Local politicians, including Kitchener Mayor Carl Zehr, are warning there’s a harsh reckoning coming as both police and fire budgets outstrip the rate of inflation and seriously impinge the financial flexibility of local municipalities.

That might be the usual rhetoric that comes with tough budget deliberations, but this time the argument seems to be sticking. With police costs representing one-third of the regional budget, and fire department costs about 25 per cent of the city budget, these services have a big impact on the bottom line.

Other departments at both the city and regional level have been cut in recent years, but police and fire services have been sacred cows and have avoided the bloodletting.

Regional politicians began expressing their frustration a couple of weeks ago when they noted the police budget has risen by an average of 6.5 per cent per year, compared to 4.4 per cent for other regional programs.

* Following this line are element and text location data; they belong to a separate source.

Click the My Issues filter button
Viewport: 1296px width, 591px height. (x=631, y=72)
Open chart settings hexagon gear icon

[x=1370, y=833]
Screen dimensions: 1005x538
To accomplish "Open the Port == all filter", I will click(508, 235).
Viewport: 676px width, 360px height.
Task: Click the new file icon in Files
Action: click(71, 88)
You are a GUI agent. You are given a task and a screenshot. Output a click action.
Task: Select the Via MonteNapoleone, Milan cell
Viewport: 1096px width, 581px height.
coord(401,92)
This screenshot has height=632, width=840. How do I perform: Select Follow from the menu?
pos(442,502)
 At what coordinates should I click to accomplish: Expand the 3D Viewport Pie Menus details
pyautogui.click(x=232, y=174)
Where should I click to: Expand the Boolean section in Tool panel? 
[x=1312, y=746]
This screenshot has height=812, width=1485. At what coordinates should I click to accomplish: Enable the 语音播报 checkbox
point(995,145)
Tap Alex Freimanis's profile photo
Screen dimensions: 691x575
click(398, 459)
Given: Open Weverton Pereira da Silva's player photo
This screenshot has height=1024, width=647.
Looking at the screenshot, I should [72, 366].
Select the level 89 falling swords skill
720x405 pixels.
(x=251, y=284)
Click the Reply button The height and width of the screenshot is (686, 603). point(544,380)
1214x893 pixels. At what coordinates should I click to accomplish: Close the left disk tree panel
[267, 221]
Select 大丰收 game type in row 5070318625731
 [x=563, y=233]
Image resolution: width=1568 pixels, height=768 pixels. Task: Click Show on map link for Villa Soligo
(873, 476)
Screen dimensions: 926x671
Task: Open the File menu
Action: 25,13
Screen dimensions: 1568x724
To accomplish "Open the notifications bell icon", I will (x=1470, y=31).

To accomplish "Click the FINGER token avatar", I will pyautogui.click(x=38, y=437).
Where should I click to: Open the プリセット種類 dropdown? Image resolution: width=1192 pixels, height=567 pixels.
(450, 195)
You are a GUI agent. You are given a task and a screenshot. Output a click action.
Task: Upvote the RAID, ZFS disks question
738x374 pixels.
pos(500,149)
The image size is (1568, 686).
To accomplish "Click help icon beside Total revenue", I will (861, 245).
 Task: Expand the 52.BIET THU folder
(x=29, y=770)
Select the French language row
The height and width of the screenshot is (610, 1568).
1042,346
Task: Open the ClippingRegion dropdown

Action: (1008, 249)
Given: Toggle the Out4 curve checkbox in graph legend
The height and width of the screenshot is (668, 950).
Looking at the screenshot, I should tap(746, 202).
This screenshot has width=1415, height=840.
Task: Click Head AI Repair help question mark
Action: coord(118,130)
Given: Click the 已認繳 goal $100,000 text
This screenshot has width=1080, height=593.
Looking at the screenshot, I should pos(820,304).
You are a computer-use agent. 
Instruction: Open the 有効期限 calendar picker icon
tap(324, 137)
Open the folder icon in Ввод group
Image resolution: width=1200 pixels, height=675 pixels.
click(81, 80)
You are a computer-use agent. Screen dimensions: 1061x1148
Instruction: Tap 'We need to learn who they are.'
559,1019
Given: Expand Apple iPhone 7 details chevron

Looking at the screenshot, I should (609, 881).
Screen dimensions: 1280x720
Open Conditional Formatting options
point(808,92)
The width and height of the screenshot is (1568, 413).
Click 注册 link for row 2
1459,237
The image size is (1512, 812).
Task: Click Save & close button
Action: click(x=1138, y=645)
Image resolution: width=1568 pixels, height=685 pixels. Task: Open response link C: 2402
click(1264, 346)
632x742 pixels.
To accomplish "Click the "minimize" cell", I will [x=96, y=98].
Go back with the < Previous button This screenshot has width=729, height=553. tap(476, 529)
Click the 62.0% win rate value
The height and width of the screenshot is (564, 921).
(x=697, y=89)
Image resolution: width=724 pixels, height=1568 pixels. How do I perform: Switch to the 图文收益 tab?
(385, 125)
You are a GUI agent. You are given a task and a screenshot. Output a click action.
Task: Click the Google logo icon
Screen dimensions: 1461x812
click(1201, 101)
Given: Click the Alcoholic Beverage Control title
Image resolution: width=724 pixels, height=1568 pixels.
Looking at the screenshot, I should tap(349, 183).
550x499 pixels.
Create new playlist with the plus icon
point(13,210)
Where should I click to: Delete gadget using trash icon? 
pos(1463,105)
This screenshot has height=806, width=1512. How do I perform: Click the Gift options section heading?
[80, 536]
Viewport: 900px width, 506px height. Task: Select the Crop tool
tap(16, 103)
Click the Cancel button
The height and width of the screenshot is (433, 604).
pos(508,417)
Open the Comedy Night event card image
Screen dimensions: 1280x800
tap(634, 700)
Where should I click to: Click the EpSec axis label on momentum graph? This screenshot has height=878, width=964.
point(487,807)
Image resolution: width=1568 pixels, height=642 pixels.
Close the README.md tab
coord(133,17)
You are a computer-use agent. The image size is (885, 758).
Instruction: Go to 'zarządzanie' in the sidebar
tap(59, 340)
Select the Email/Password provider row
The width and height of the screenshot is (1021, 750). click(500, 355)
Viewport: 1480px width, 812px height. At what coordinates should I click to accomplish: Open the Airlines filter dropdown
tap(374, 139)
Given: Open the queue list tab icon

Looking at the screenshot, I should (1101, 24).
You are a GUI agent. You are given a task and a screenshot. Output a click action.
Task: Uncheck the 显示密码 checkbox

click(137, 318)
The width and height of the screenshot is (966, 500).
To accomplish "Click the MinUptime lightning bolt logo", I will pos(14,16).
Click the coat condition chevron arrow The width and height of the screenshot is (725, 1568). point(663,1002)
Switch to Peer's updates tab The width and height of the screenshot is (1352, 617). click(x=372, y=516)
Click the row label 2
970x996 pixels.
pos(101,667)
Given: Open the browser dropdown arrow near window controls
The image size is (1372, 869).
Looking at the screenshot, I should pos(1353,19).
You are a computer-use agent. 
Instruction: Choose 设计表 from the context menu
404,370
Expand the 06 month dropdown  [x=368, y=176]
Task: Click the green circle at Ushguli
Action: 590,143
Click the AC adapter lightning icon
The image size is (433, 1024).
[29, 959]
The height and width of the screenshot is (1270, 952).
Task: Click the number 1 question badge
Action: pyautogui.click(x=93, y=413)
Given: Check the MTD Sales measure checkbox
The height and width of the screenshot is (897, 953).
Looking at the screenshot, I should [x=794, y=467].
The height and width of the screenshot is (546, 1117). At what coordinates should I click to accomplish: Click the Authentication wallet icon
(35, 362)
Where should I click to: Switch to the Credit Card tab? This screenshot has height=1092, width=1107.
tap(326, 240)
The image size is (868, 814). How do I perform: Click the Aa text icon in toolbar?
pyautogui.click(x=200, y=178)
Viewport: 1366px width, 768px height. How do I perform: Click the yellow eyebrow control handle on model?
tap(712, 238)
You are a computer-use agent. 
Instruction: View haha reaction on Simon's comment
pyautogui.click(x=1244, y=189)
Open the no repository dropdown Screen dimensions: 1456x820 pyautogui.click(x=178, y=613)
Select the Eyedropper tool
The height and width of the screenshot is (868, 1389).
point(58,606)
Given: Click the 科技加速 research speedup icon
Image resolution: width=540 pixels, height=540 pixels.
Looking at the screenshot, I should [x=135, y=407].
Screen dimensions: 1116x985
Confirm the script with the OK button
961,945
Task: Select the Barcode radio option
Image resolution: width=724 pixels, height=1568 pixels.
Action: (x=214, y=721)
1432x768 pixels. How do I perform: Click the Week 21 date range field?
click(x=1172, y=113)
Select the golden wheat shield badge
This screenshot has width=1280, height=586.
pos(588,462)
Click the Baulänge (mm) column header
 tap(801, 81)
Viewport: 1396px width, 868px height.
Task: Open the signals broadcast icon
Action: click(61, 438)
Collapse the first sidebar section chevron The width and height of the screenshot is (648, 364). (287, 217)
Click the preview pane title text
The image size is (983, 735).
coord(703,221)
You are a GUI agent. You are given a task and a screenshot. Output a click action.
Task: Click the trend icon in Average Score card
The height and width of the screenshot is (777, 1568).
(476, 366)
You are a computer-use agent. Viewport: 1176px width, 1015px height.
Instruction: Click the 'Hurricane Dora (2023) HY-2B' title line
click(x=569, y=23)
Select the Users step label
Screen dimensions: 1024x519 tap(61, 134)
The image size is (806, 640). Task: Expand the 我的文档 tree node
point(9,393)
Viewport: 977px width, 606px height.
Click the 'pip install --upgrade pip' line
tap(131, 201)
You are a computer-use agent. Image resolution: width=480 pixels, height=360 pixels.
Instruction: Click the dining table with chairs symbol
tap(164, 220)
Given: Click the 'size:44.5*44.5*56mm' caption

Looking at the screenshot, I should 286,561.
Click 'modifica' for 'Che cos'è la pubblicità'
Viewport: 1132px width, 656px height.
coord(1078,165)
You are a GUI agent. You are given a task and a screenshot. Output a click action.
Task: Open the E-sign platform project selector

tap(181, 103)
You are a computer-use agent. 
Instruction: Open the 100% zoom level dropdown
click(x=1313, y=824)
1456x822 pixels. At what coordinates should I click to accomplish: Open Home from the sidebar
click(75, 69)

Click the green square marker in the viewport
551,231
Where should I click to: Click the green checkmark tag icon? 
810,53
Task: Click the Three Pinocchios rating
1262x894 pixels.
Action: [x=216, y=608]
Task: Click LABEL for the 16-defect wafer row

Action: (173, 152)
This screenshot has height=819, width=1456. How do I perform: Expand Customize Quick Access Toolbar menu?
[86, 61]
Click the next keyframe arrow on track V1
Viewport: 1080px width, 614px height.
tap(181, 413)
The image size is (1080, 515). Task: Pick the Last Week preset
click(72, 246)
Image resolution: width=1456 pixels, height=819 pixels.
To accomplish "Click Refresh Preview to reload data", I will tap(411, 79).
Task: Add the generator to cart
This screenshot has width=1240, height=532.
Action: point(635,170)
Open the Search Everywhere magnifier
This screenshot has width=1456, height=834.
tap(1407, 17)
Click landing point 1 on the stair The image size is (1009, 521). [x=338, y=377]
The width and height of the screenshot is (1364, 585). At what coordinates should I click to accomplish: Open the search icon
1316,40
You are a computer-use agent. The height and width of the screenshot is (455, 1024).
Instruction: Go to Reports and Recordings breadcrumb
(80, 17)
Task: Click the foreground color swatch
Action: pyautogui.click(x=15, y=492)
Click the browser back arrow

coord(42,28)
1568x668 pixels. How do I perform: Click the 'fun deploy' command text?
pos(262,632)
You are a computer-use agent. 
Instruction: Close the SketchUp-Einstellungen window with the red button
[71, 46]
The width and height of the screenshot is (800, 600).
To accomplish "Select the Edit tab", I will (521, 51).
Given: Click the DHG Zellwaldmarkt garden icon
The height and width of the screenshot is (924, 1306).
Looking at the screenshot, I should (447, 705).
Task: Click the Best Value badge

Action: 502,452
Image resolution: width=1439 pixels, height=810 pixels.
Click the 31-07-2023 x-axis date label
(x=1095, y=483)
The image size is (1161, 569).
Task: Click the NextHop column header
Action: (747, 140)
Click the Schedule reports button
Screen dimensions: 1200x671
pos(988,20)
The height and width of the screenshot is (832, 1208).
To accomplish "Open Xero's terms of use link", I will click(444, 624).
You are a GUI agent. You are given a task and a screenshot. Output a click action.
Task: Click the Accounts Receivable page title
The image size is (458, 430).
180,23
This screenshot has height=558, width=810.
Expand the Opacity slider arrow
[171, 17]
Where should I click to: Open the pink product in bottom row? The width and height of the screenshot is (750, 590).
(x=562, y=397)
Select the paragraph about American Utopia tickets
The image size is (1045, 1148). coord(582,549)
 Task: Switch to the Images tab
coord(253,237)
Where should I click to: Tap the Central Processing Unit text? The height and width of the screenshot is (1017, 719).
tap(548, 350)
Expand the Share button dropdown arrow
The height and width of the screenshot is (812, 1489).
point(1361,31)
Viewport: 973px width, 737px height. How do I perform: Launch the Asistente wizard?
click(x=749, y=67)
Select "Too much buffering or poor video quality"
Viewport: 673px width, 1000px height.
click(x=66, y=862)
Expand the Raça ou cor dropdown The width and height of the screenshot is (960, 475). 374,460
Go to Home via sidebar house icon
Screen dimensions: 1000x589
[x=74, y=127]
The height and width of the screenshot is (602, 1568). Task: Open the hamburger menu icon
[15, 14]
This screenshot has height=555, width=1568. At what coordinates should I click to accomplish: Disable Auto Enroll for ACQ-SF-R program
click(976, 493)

Zehr launched another salvo recently, when he said Kitchener’s fire services are unsustainable and, at $29.6 million, represent the city’s biggest cost. Over the last five years staffing costs have grown by 22 per cent, and the fire service has been asked to cut $480,000 out of this year’s budget.

What’s driving those costs? Wages makes up more than 90 per cent of both local police and fire budgets. A broken arbitration system has awarded police and firefighters wage increases above the rate of inflation, as well as controversial retention pay.

If wages can’t go down, the only way the city and region can reign in those costs is by cutting jobs.  Police have already suggested cutting at least eight officers in 2013 and firefighters are probably on the same path.

A reckoning is coming and it promises to be ugly.